» **REQUIRED ACTION**:
Continue the IVF passage below, starting after its final sentence.

» **SOURCE EXTRACT**:
In contrast, the process of IVF involves immediately combining eggs and sperm together in a laboratory to create an embryo that is then implanted back into the uterus, in an attempt to get the patient pregnant right away.

The first two steps are the same or similar to what’s required for egg freezing, explained above, but the third step makes all the difference.

3. In the lab, the newly retrieved eggs are fertilized with sperm (a partner’s or a donor’s), forming embryos. (“In vitro” means the fertilization happens “in glass,” as in a petri dish or test tube in a lab.) An embryologist monitors the embryos as they develop.

4. When the embryos are ready, the patient undergoes an embryo transfer, a non-surgical procedure in which the doctor uses a catheter to insert the embryo(s) into the uterus.

5. Within two weeks, the patient will take a blood pregnancy test (which is more accurate and sensitive than a home test) to determine if the procedure was effective.

This completes one IVF cycle. In total, it takes about a month.

» **INFORMATION SUPPLIED**:
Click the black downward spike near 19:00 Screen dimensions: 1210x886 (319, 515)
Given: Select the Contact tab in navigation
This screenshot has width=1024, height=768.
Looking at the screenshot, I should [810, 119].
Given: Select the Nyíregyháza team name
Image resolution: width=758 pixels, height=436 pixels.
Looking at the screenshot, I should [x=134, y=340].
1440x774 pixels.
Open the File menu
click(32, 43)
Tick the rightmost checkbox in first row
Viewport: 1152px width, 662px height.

» **RESULT BELOW**:
Egg freezing means options for the future

While during IVF, a doctor implants the fertilized egg back into the uterus within days of the egg retrieval in hopes of achieving a pregnancy right away, egg freezing gives you the option to use those eggs to get pregnant at a later point in time. When or if you decide you’re ready to start a family, your eggs will be thawed in a lab. Then, they’ll undergo the final steps of IVF outlined above—they’ll be fertilized and transferred to your uterus. (Learn more about how frozen egg are used.)

Freezing eggs instead of using them immediately won’t decrease their quality or the chance you’ll get pregnant—studies have shown that ongoing pregnancy rates are roughly the same between frozen and “fresh” eggs, confirming the “noninferiority” of frozen eggs.

Egg freezing allows women to use the healthy, young eggs they have now when they’re ready to get pregnant later. Pretty amazing, huh?